Seeing some recent comments on my links comment, I think this thread might be warranted.
This is a thread for discussing specific works of fiction; books, movies, TV shows, webcomics, fanfictions, whatever. It's purpose is to provide a rationality perspective on shows that are not necessarily aimed at rationalists (but by the correlation of target audience I predict many of them might be anyway...)
To keep this organized, please follow these guidlines when posting; Top level coments shuld with NO exception (I'll make a single meta comment where discussion about this thread itself can go) fit into one of the following templates:
For a single work, the top level comment should consist of the full title, a link to where the work can be found online if applicable, and the TV tropes page for it OR a short description ONLY if there is no TV tropes page for it.
For certain authors that have written a lot of books popular on LW, such as for example Vernor Vinge, discussion of each one might tend to dominate the thread, therefore there should be one post for ALL the works of such authors, and they can be made entire own threads if discussion grows to big for that. The format for these comments is: Authors name, link to their wikipedia page (or homepage if they don't have a wikipedia page), and a short bibliography to make it easier to avoid making separate top level comments for their books.
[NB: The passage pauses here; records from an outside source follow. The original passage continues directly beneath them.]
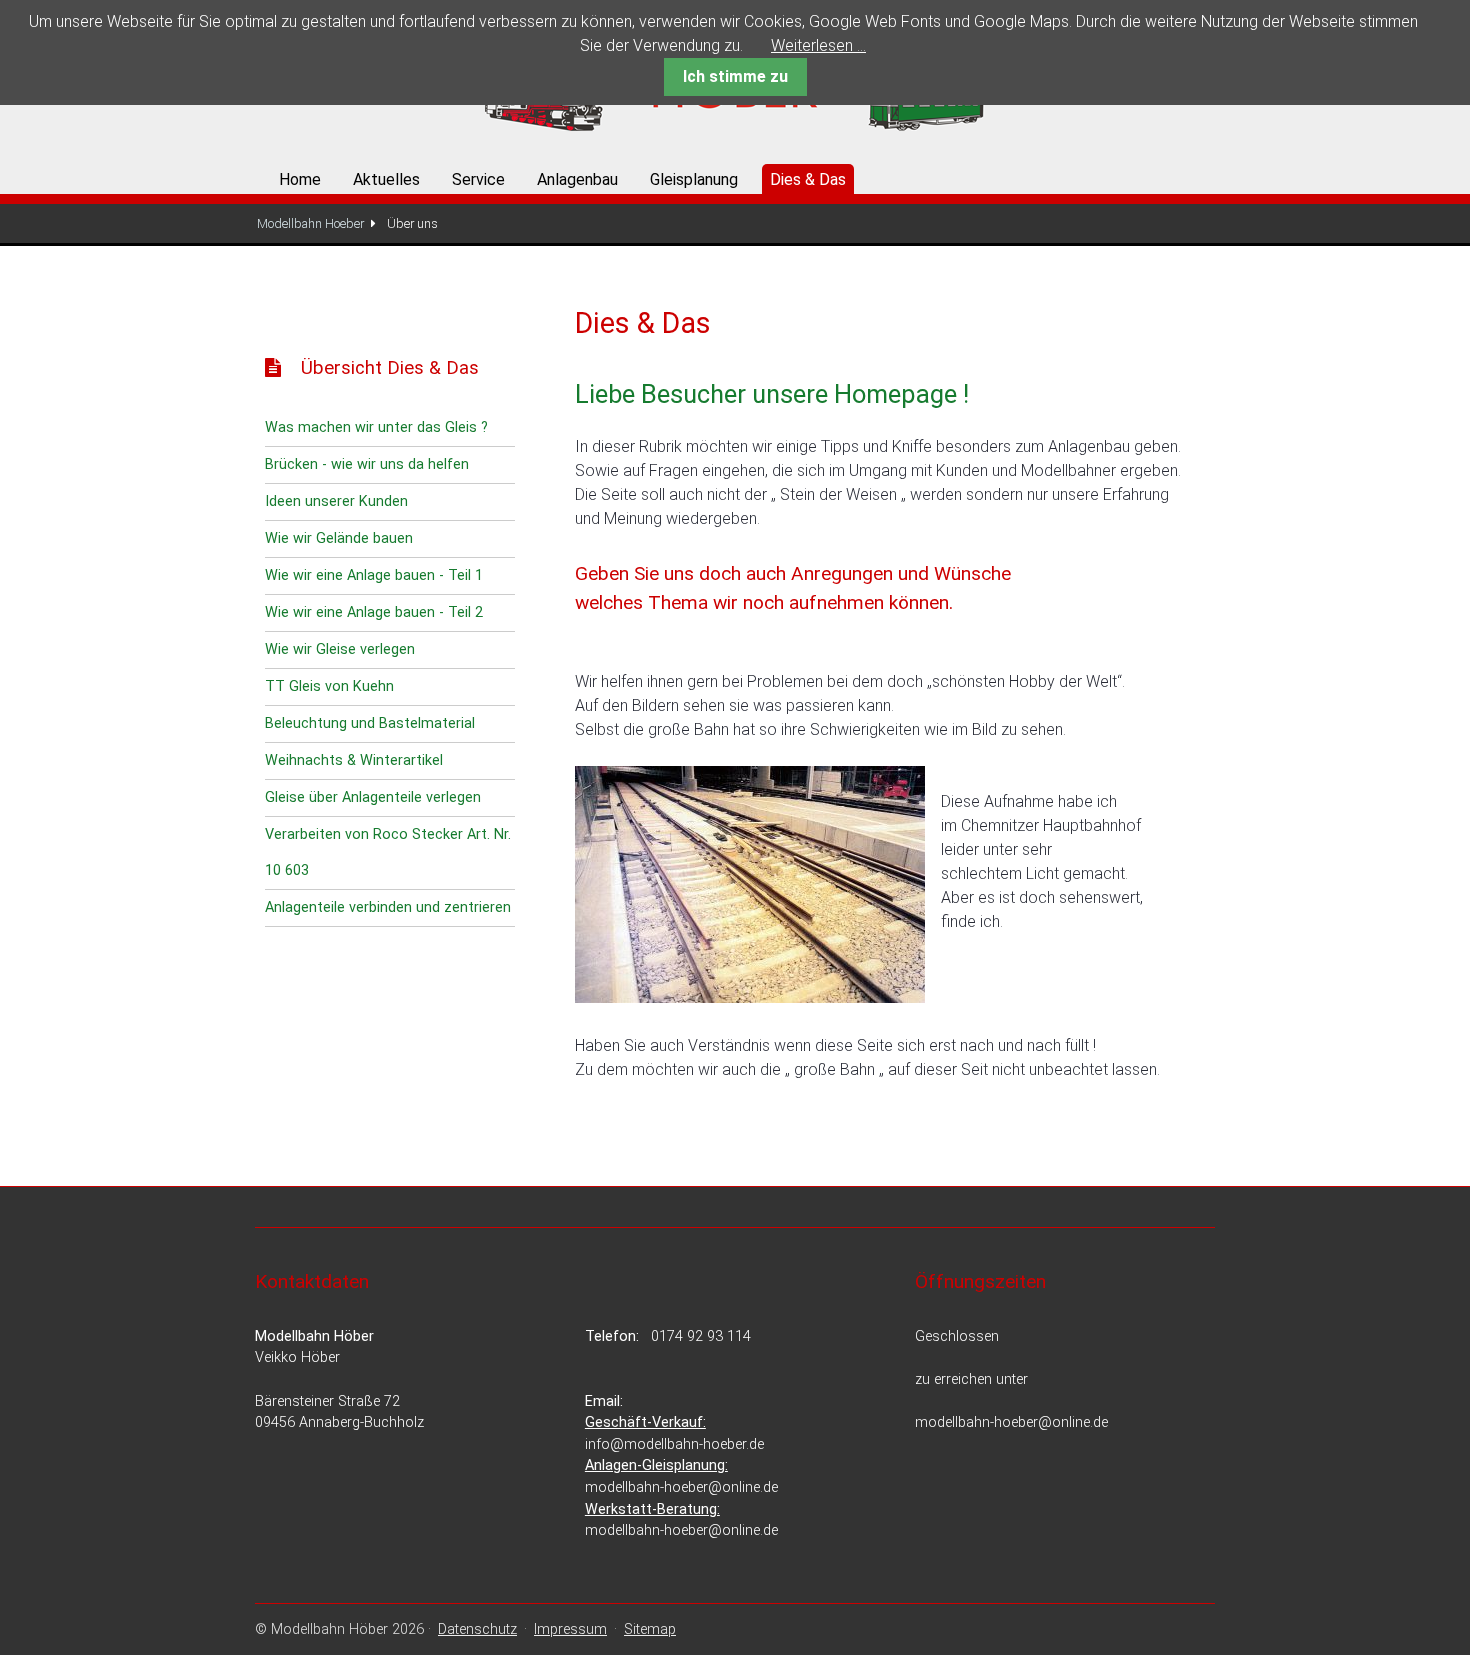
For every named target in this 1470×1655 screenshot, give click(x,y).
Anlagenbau (577, 179)
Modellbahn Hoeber (310, 223)
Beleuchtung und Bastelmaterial (370, 723)
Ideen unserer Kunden (336, 501)
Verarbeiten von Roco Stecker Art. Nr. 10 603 (388, 852)
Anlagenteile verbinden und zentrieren (388, 907)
Also, pleas refrain from discussing things written by Eliezer or otherwise already having a discussion space on LW, for similar reasons you should avoid discussing a certain institute and because it'd be redundant.
If this thread grows large and popular, I'm thinking this might become a monthly thing, hence the (April) part.
My Little Pony: Friendship is Magic
Watch here: http://www.youtube.com/user/MenloMarseilles#g/c/F44B36D569D8C463
Description: http://tvtropes.org/pmwiki/pmwiki.php/Main/MyLittlePonyFriendshipIsMagic
That show doesn't need a "Rational" fanfic: it's pretty rational all by itself. In fact, the characters go more intelligently about their problems and drama than most characters in fiction, even adult fiction.